People come. People go. Times are hard. Times are easy. And it’s fucked up but that is precisely what life is; a fucked up cycle in which our heart breaks & our egos become bruised. We cry. We get over it. We do it again.
It’s this lack of balance that leads us to deeper understanding of ourselves.
Sometimes he won’t call you. Sometimes you will get the interview but not the job. Sometimes you won’t have enough money. But you keep trying & in the end this is what matters. Not the comfort, not the consistency but the ability to deal with the day to day imbalance.
I’m learning & becoming better at it, everyday. I am in turn, becoming more comfortable with who I am.
Thursday, 13 October, 2011 /
Extravagant dinners are a small expense in exchange for getting in your pants. Noted.
Sunday, 2 October, 2011 /
I’ve spent the majority of my Sunday watching vintage episodes of Sex and the City. Well, actually my whole day. But let’s not talk about my unhealthy obsession with the show.
After countless hours of streaming episodes on my computer I’ve come to the conclusion that whether we are a hopeless romantic, endlessly plagued by a lost love or sexually endowed we all have a little bit of Carrie, Charlotte, Samantha and Miranda in us.
We date and date in hopes of a relationship (or in the least, something that lasts more than a week) but try as we may, consistently meet the wrong guys.
And though in the moments where we are dealing with losing a guy we thought we had a chance with, we learn something about ourselves which is exactly what the women of Sex and the City did – developed a sense of self.
I should stop believing in fictional characters but, somehow I will never stop wishing to befriend Carrie Bradshaw and her posse. They keep me hopeful and slightly less disturbed by my serial dating.
I am eternally grateful for the internet and its ability to reincarnate the Sex and the City.

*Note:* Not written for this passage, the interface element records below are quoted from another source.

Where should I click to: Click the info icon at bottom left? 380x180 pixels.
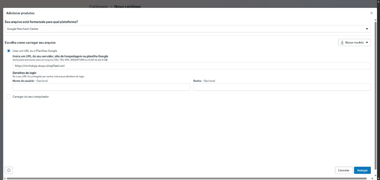(x=9, y=170)
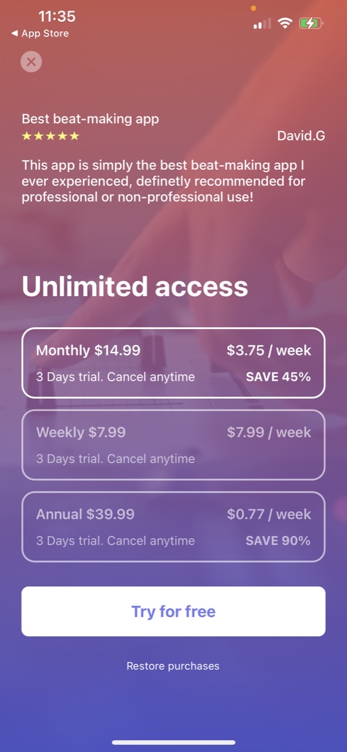
Task: Close the subscription paywall with X icon
Action: point(31,62)
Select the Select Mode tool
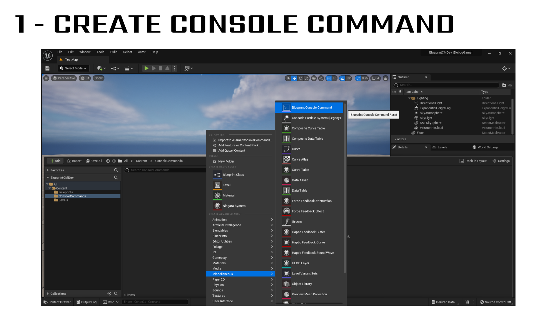 (73, 68)
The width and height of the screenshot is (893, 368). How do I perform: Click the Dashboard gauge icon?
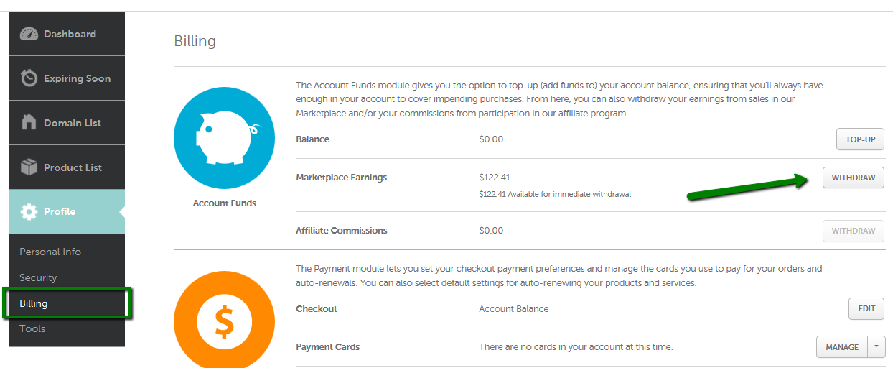(29, 34)
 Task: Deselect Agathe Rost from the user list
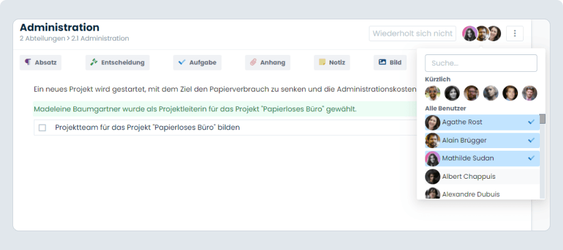tap(482, 123)
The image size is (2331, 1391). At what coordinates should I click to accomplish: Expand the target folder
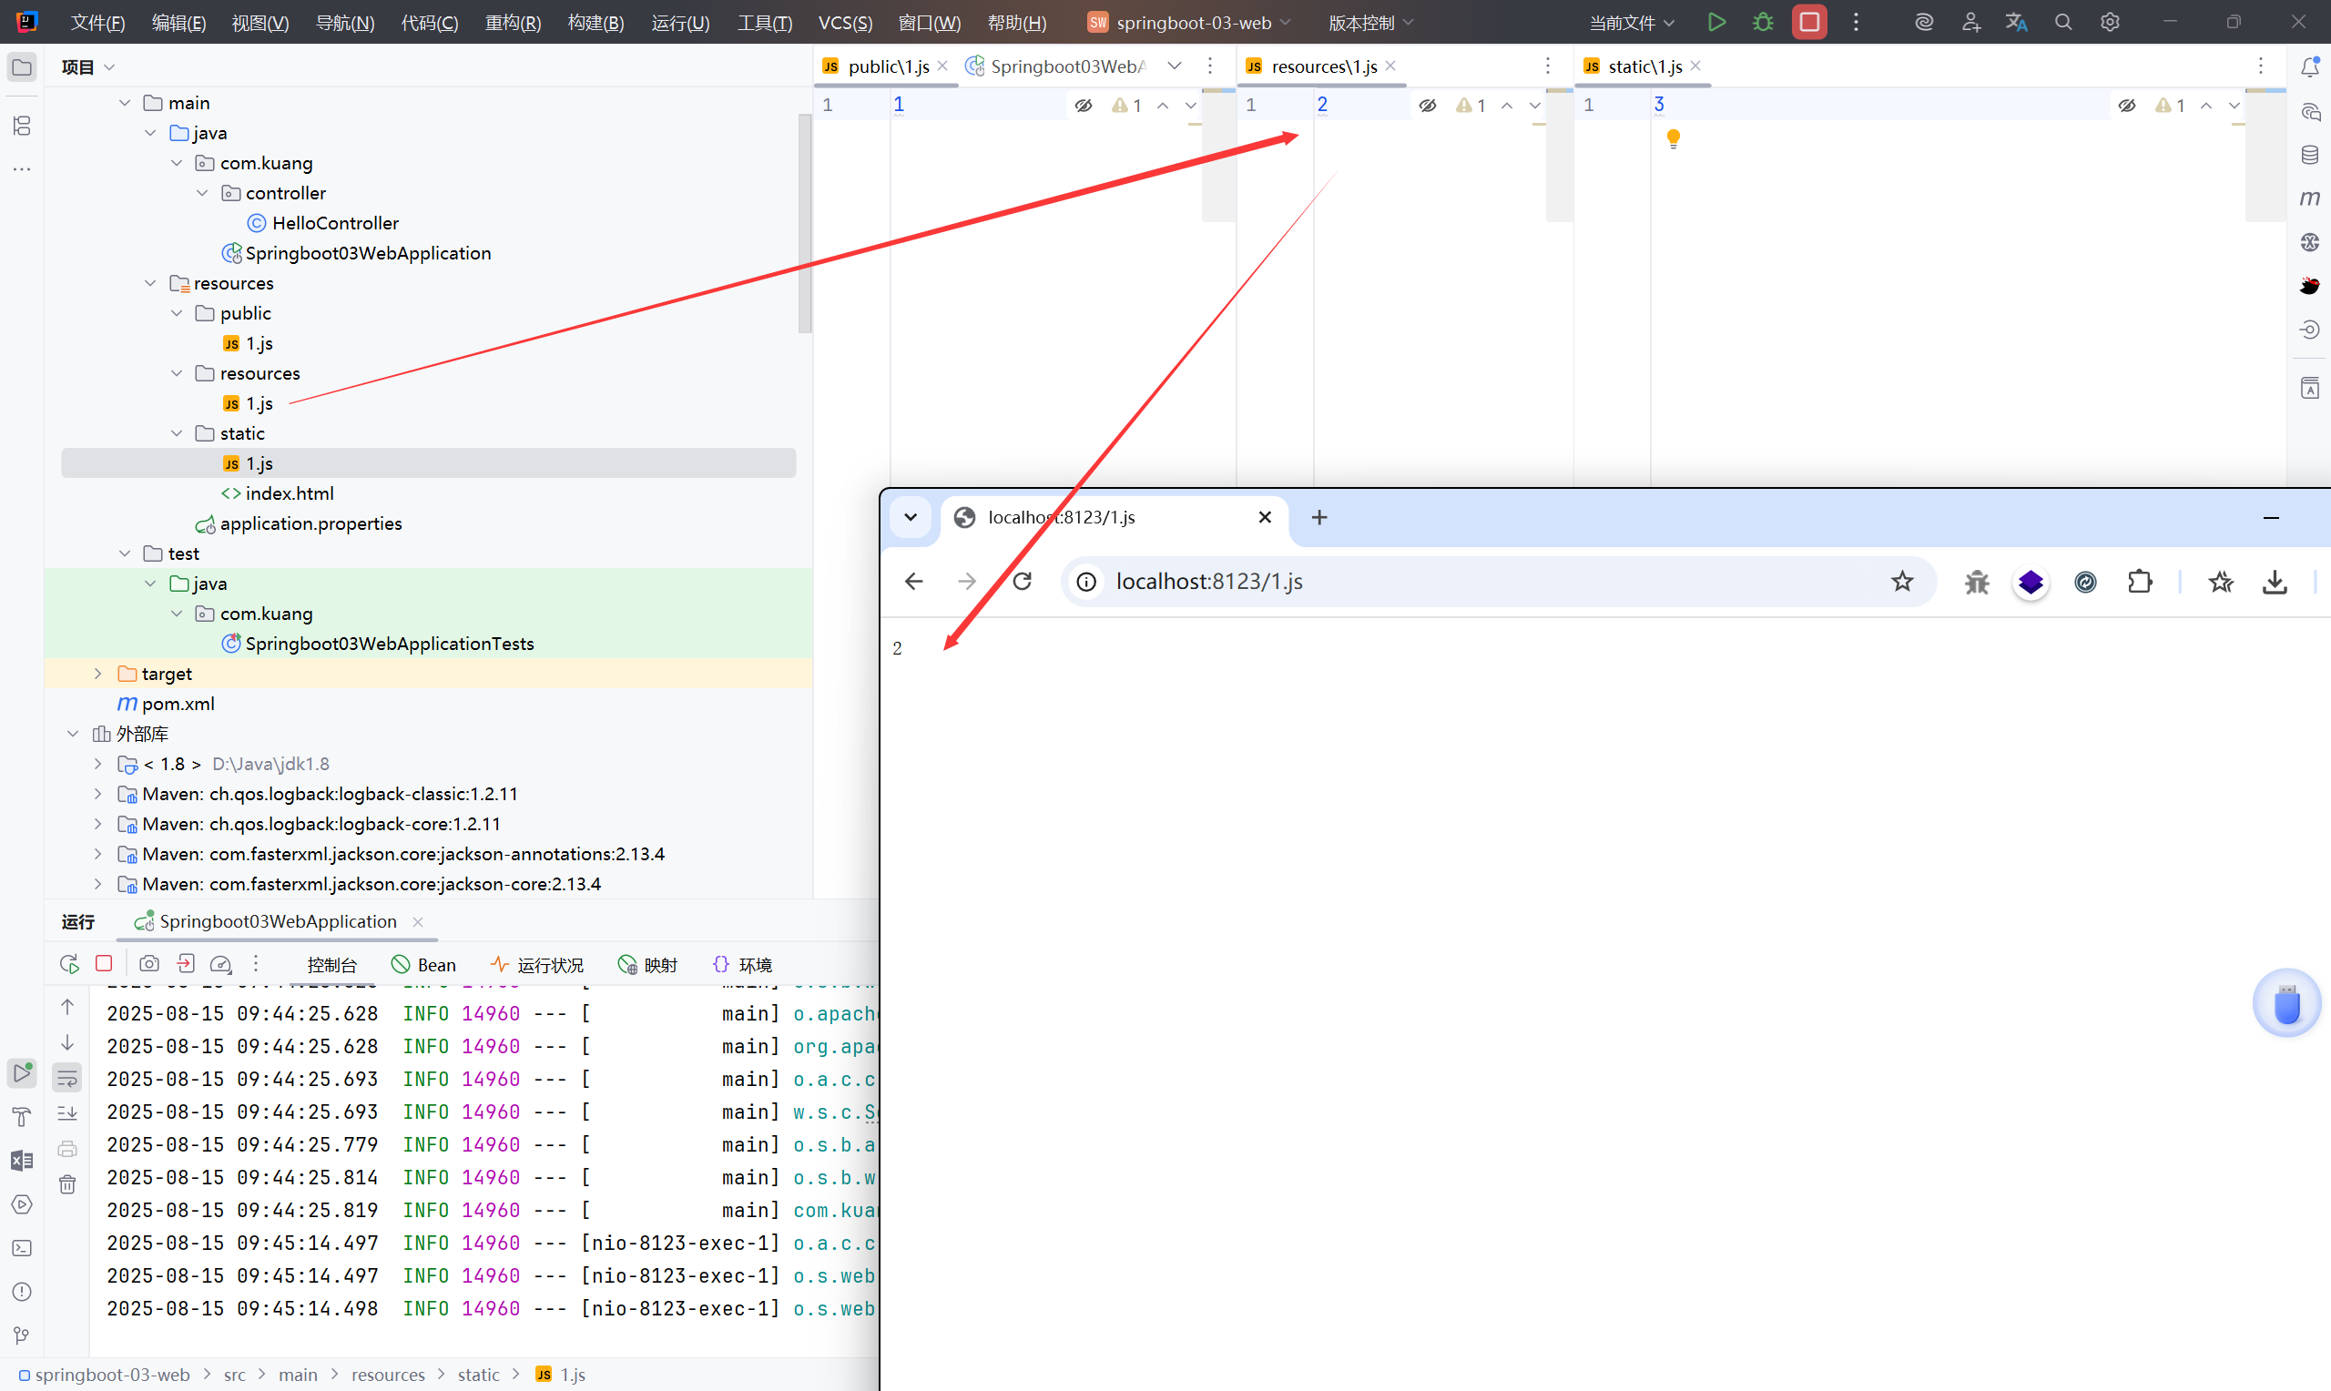point(97,674)
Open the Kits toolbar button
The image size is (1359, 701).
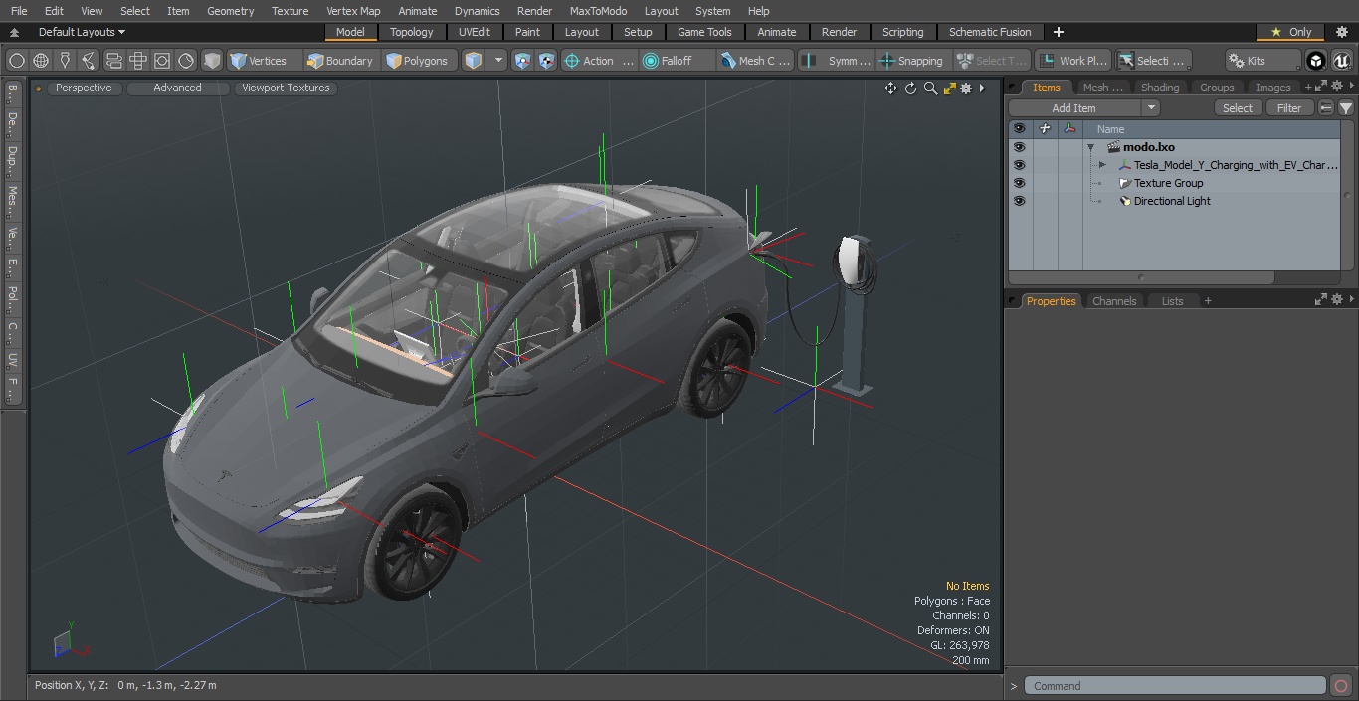coord(1262,61)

Friday, 16 September, 2011 /
I survived four years of college (well, five due to my media induced anxiety of being a recession statistic — willingly stuck out an additional year). Now I’m out, in serious debt, lucky to have a well-paid full time job and managing the pitfalls of post-college life.
Yes I do the 9 to 5′er thing but I am and will forever be a writer and like most writers without the patience to write a book, I started a blog.
I’m completely inappropriate, disclose more than I should on the internet, and blame my youth for all my bad decisions. This is my blog.